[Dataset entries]
* * * * * * *
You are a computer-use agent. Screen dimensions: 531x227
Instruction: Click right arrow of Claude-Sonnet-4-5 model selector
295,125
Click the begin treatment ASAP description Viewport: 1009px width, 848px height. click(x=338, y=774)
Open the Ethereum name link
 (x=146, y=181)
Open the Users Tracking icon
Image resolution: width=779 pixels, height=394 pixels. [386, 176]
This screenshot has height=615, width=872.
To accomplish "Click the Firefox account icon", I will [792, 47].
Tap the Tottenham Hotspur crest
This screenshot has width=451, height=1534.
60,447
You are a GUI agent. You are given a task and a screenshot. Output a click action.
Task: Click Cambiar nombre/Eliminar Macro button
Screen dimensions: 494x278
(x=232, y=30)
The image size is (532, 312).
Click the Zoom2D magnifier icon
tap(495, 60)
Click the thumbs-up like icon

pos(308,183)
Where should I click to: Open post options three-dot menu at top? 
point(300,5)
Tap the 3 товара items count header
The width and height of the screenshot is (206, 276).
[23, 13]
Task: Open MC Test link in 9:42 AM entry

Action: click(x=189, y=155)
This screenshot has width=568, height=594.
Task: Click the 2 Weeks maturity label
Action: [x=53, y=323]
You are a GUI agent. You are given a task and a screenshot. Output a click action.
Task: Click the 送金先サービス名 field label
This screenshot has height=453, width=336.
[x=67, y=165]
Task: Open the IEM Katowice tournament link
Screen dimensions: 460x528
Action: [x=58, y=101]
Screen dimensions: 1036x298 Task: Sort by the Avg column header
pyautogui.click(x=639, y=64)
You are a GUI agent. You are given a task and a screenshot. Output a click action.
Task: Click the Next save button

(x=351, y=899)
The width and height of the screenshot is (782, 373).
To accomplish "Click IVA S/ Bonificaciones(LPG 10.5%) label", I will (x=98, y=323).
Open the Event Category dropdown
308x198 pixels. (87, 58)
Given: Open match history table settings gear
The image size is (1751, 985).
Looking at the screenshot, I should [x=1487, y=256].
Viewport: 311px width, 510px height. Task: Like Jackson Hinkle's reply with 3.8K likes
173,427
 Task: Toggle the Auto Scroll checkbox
* * * * * * *
▶ _What needs to be done_:
Whenever the string "will" turns up in a line of the data, copy that line.

▶ _Answer area_:
To accomplish "Click the Firefox account icon", I will [792, 47].
To accomplish "Click IVA S/ Bonificaciones(LPG 10.5%) label", I will (x=98, y=323).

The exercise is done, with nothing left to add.